Sénégal : le bio contre l'exode rural
Aurélie Fontaine
Alternatives Internationales n° 051 - juin 2011
" Retrouvons notre terre, elle nous nourrira ! " Pour casser la dépendance des paysans à la monoculture et aux pesticides, un ancien professeur d'histoire-géographie, Gora Ndiaye, a monté une ferme-école. Avec pour ambitions de former les jeunes au maraîchage bio et de redonner le goût de la terre.

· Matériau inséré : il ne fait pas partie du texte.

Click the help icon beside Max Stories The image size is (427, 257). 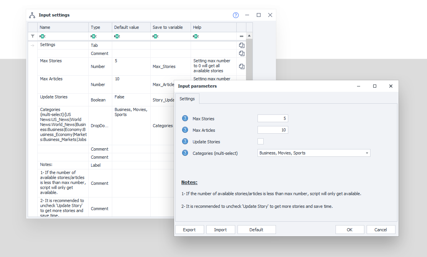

A une centaine de kilomètres au sud de Dakar, la région du Sine-Saloum est aride. Ici, les paysans cultivent à 80 % du mil et de l'arachide. Difficile de faire pousser autre chose. Pourtant, dans le village de Samba Dia, on découvre une véritable oasis derrière des murs blancs. Des dizaines d'espèces de fruits et légumes poussent sous des rangées de cocotiers, plantés pour enrichir la terre : haricots, courgettes, fraises… Rien que du " bio ". Nous sommes dans la ferme-école de Kaydara [1] (" Viens à l'école de la vie ", en wolof). Gora Ndiaye, le directeur quinquagénaire, raconte l'histoire de sa structure, unique au Sénégal. Les paysans dépendent de l'arachide et ont du mal à être payés par les opérateurs, sans compter les périodes de sécheresse.